Stats: When one group only has a single observation (May 24, 2005)

When one group only has a single observation (May 24, 2005)

This page is moving to a new website.

Someone asked me about a lab study comparing expression levels for two groups of patients. The first group has two copies of a gene and the second group has three copies of the gene, thanks to a chromosomal duplication. That sounds easy enough to do. You could use a t-test in SPSS. Actually, I prefer to use the general linear model, which provides exactly the same test, but the output looks nicer and it allows you to easily incorporate more complex research designs.

The kicker in this analysis, though, is that there is only one patient in the second group. This person asked if he could perform a t-test in SPSS.

This is a situation where I would be strongly tempted to lie. I would not want to perform a t-test in this situation because it makes a questionable assumption about the data and it offers almost no precision.

It turns out, though, that SPSS will allow you to run an analysis for this case. I had to check it to be sure, so I made up some data where the first group had a single value (100) and the second group had three values (25, 40, and 55). Here's what the t-test output looks like in SPSS. Notice that I had to split the second table in SPSS into three pieces so it would fit on this web page.

The first table tells you what you already guessed, that you cannot compute a standard deviation for a group with only one observation.

The left portion of the second table tells us that you cannot compute the Levene test either. I am not too upset about this because I don't like the Levene test.

The middle portion of the second table shows a p-value for this test, but only for the first row (Equal variances assumed). This makes sense. What other choice would you have for a group without any standard deviaiton?

The right portion of the second table shows the confidence interval for the difference in means. Notice that this interval is painfully wide. It hurts me just to look at it. The observation in the first group is four full standard deviations away from the mean of the second group and we still cannot state that this difference is statistically significant.

Here's what the output looks like using the General Linear Model.

The first table reminds you that our first group only has a single observation.

The second table reminds you that you cannot estimate a standard deviation for the first group.
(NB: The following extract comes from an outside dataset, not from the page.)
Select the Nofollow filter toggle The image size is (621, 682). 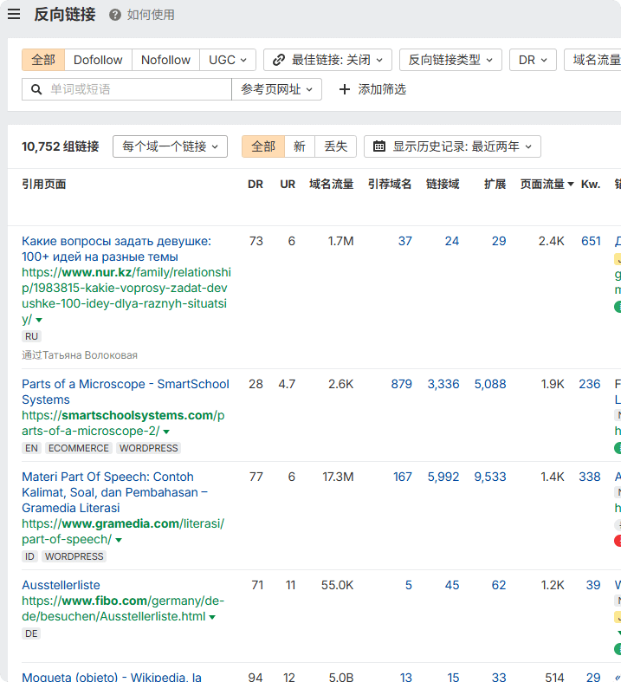[165, 60]
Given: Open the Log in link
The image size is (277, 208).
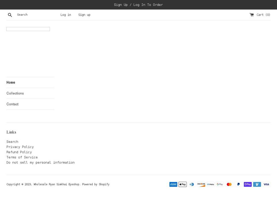Looking at the screenshot, I should 65,15.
The third table shows that the huge difference that you see here is not statistically significant. Notice that this model accounts for 86% of the variation, a huge amount, and yet you still do not have a statistically significant finding.
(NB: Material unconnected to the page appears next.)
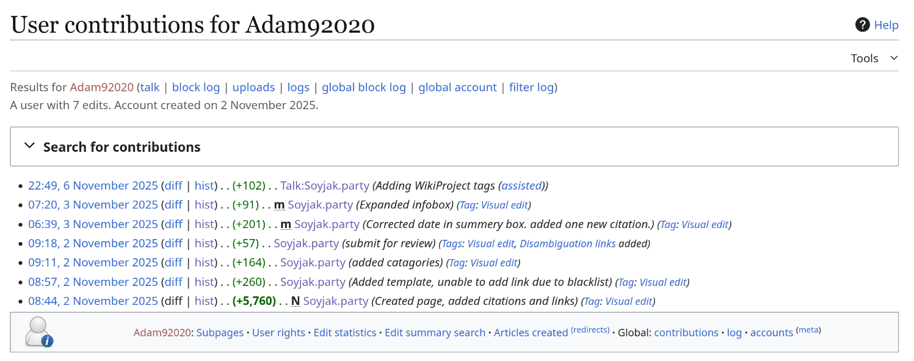914x361 pixels.
Task: Open the block log link
Action: tap(195, 87)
The last table shows the same confidence interval, which is frustratingly wide.

There are two important lessons with this example. First, when one of your groups has a single observation, you have to assume that the variation in this group would be the same as in the other group. This is a very strong assumption, and one that you should not make without serious thought.

Second, the level of precision that you get with a single observation is so pathetic that even a four standard deviation shift does not achieve statistical significance. In many research studies, the size of the differences observed is far far smaller, typically a quarter to a half of a standard deviation. With one observation in the first group, you would need a Godzilla sized difference and then some between the two groups to have any hope of showing a statistically significant difference.

You should never intentionally design a research study with only a single observation in one of the groups. It forces you to make a questionable assumption about variability and it has almost no precision. If you encountered such a situation, though, after the fact, then it is indeed possible to perform a t-test. I'll leave it to your conscience whether you SHOULD perform such a test.